For those fortunate to be born in April, the most prized gemstone of all is their birthstone. For this month, diamonds truly are a girl’s (or a boy’s) best friend. Diamond is also the gem that marks the 60th and 75th wedding anniversaries. For information on how to buy a diamond, check out our Diamond Buying Guide.
Diamond forms under high temperature and pressure conditions that exist only about 100 miles beneath the earth’s surface. Diamond’s carbon atoms are bonded in essentially the same way in all directions. Another mineral, graphite, also contains only carbon, but its formation process and crystal structure are very different. Graphite is so soft that you can write with it, while diamond is so hard that you can only scratch it with another diamond.

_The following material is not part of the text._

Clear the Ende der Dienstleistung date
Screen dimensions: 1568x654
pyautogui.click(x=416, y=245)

You probably already know of the diamond’s toughness. In fact, it’s the hardest gemstone and is made of just one element: carbon.
Its structure makes it 58 times harder than anything in nature and can only be cut with another diamond. While it’s become nearly synonymous with wedding engagements, it’s also the perfect stone for individuals who want something that’s just as appropriate for everyday wear as it is for special occasions.

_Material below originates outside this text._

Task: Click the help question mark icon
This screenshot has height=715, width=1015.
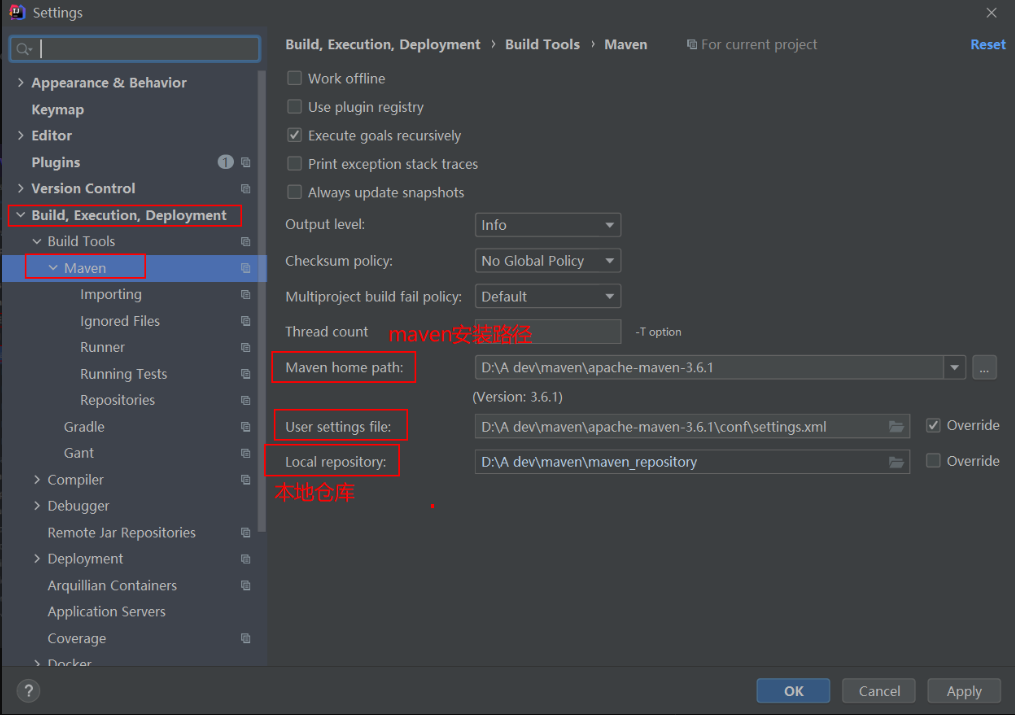Action: point(28,690)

Diamonds come in several colors, including yellow, red, pink, blue, and green, and range in intensity from faint to vivid. Generally speaking, the more saturated the color, the higher the value.
In fact, diamonds sparkling with intense color are rare and may be priced higher than a colorless diamond of equal size. Because fancy-color diamonds are very desirable, color is sometimes introduced in a laboratory. These are correctly called color-treated diamonds.

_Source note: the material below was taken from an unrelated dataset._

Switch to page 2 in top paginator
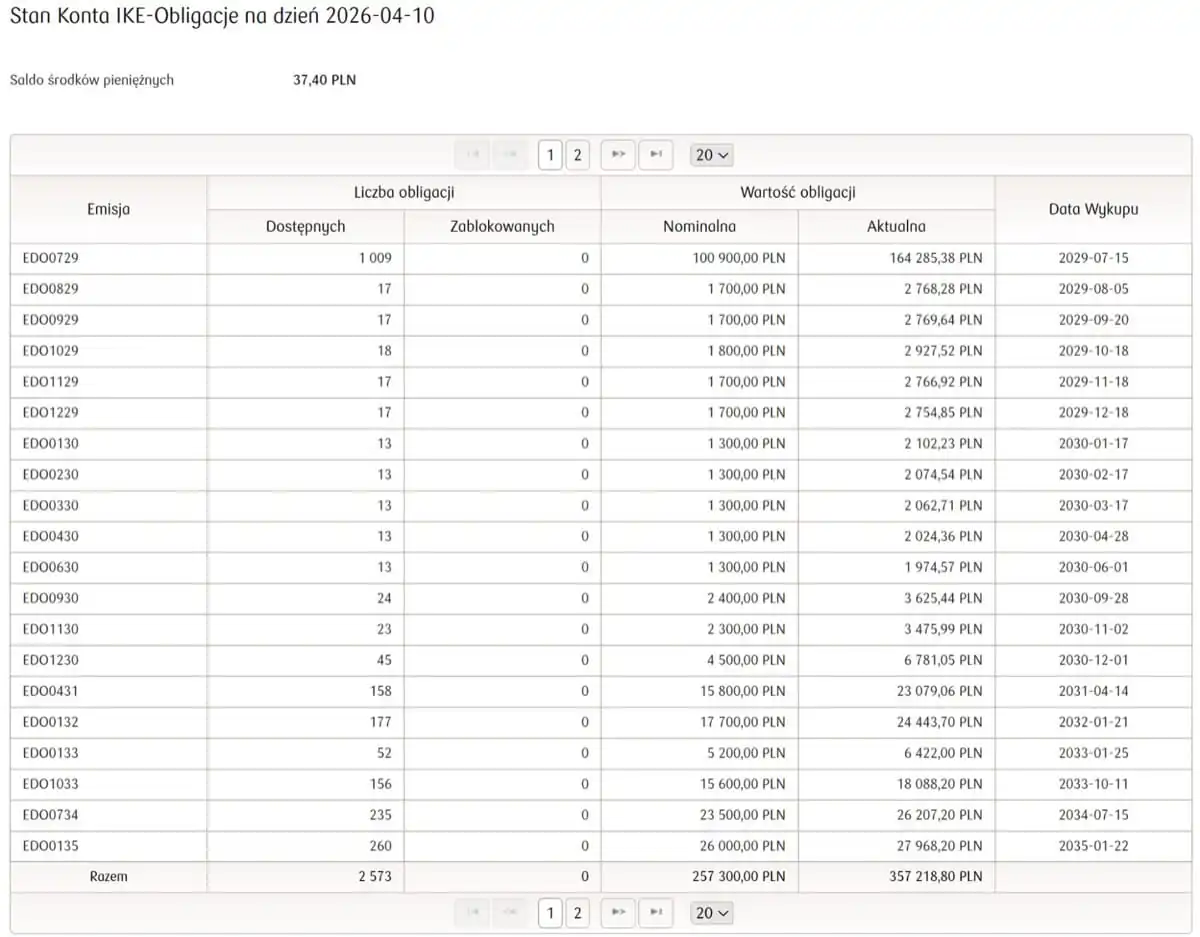 pyautogui.click(x=577, y=155)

Its unique physical properties means it has the best possible luster of any gemstone when cut and polished well. So if you’re in the market for “sparkle,” the diamond is the gemstone for you.
Diamonds have been admired for centuries, and some historians estimate it was traded as early as 4 BC. One of the reasons it is so admired and valued is because of the process by which a diamond must be formed well below the earth’s crust, then forced upward until it is uncovered.
But before this process was understood, many ancient civilizations believed that diamonds were lighting made real on earth. Perhaps this is the reason that diamonds have often been associated with great healing powers. Many thought the diamond could cure brain disease, alleviate pituitary gland disorders and draw toxins from the blood.
Historically, the diamond first became a popular gemstone in India, when the Moghuls and Imperial Colony easily mined diamonds from deposits along three major rivers. Today, the diamond is most widely known as the stone to give as part of an engagement ring.
Throughout history, however, the diamond has nearly always symbolized eternal and lasting love. So whether you’re getting engaged, or simply want to give yourself a truly meaningful gift, the diamond has both beauty and enduring symbolism.